The calculation is Net and the actual figure is $673 Million and growing daily, but Canadian law requires strict calculation methodologies so it’s easier just to advertise a number that can be guaranteed under an advertising standards complaint. Not magic just empowering buyers with information that they can rely on.
eg. Last night a client Netted $360,000 on an initial $137,000 purchase which sold last night for $497,000 after all fees were paid. The home had no open exposure online and had only 2 photos of the outside of the home available on realtor.ca without login required. In 7 days 485 page views of the listing happened on realtor.ca which also sent 423 click through accesses to my personal website. Of those 423 page views 23 requests for login access to the inside of the home were requested and 19 were approved.

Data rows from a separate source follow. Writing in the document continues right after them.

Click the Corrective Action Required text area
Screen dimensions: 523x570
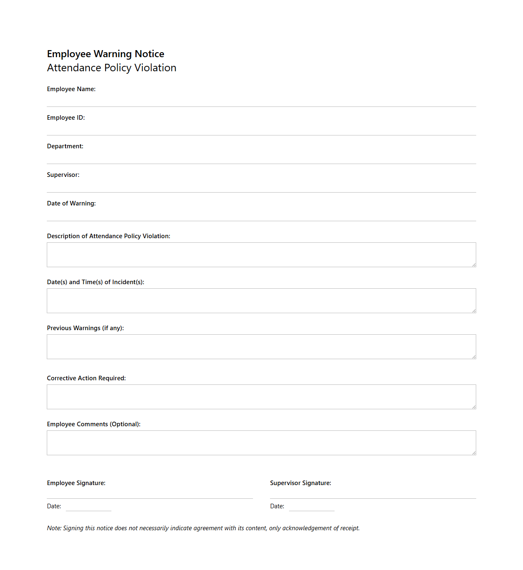pos(261,396)
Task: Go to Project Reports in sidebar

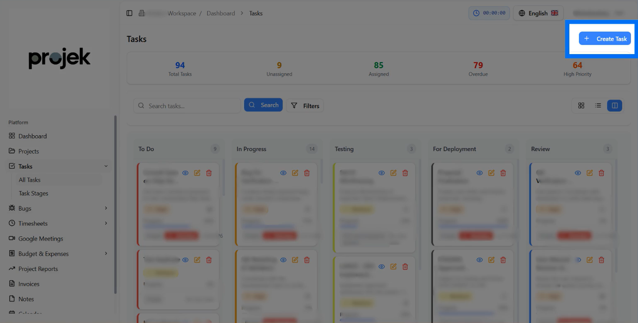Action: (38, 269)
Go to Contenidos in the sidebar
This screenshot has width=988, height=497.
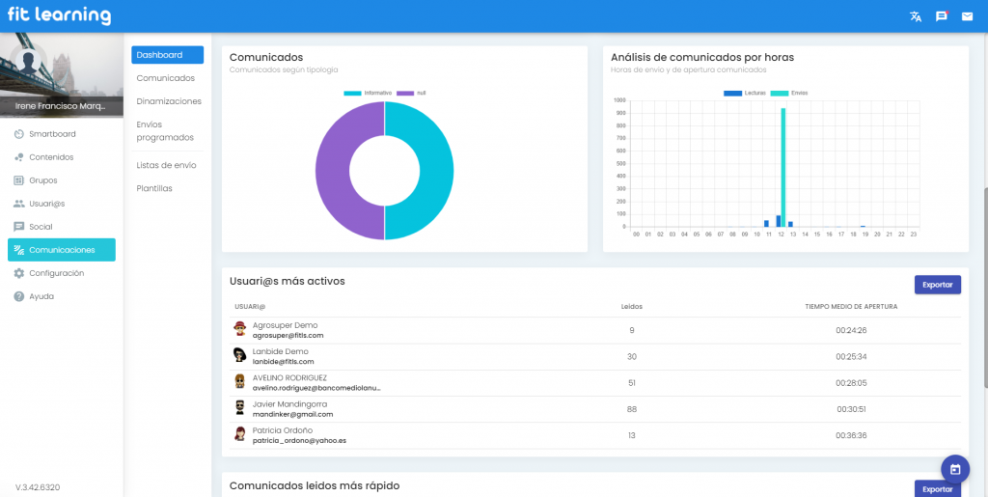pyautogui.click(x=50, y=157)
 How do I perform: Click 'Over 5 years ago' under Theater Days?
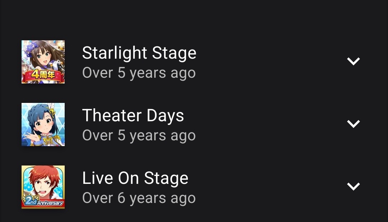pos(139,136)
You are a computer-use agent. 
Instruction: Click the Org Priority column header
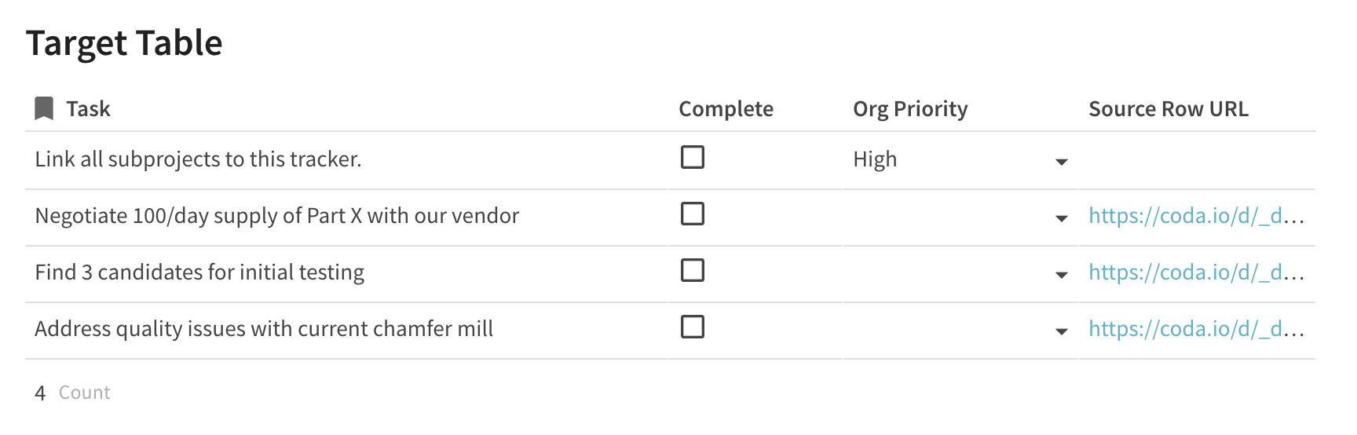click(x=909, y=109)
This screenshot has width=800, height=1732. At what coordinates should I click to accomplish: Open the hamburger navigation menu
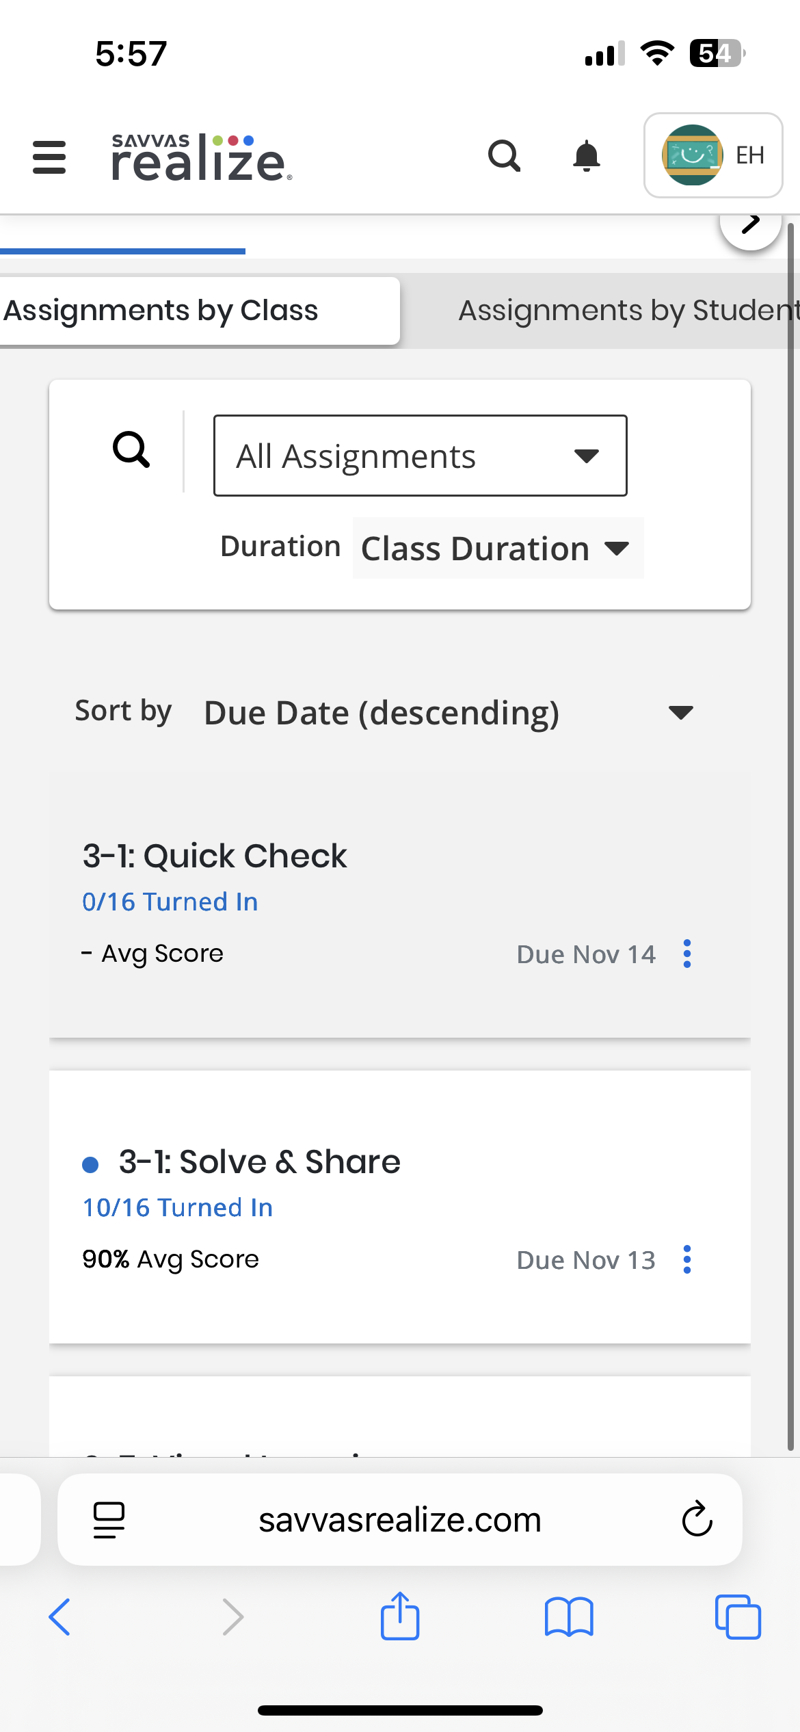coord(49,157)
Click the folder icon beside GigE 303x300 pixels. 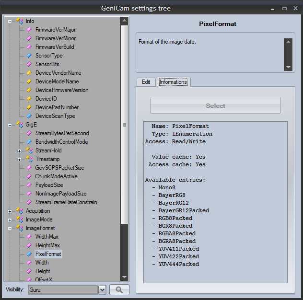[19, 125]
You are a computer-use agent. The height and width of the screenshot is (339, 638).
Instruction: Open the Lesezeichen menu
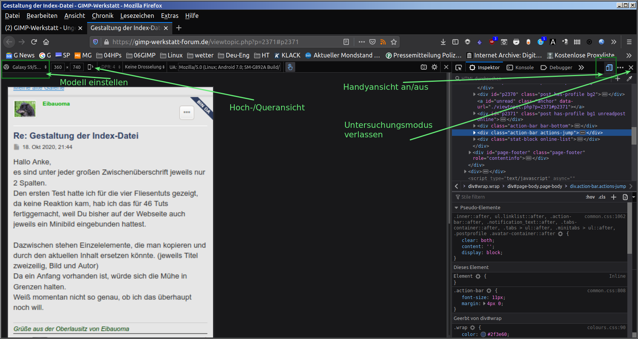[x=137, y=16]
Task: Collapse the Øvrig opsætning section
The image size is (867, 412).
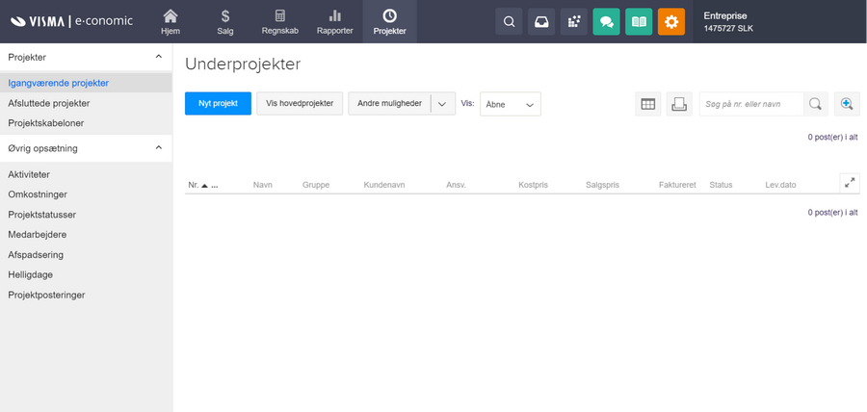Action: (159, 148)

The actual buyer (who used an outside agent to represent them) viewed the home on my personal site, after a click through from realtor.ca to see the virtual tour and interior photos, the first day and revisited 2 times prior to viewing the home in person. The buyers requested login access for more details for their parents prior to seeing the home in person for the first time.
Using this process my clients privacy was protected, Only qualified buyers had access to inside photos and details, and I added 3 prospects of which 2 have already scheduled meetings with me. I have the IP addresses of all those who were given login access and cross referenced all names against local records to ensure authenticity prior to “letting them virtually inside the house”.
My personal site is fully monetized with ancillary products and services provided. This listing had already generated $732 in additional revenues which were credited to the seller as a commission reduction. The home is projected to earn me an additional $1000 or more after the sale from continued product and services sales not directly involving me as anyone’s agent. My local BMW dealership partner has scheduled 2 appointments from their special offer on my site attached to just this home. I will earn $200 if either purchases a car from them within the next 6 months.
This is why Agents need to control the process of marketing online because the monitoring needed to ensure the client is both protected and marketed to the fullest, means watching day to day by the professional hired to sell the home.
I have used this method for 6 years with no open access to any of my clients homes and every home has sold during that period. My listings are edited and revised daily or weekly online as we strive to maximize response and click throughs. My staff includes an internet expert who apprenticed under me for 3 years prior to moving into her role just so she could learn about real estate marketing.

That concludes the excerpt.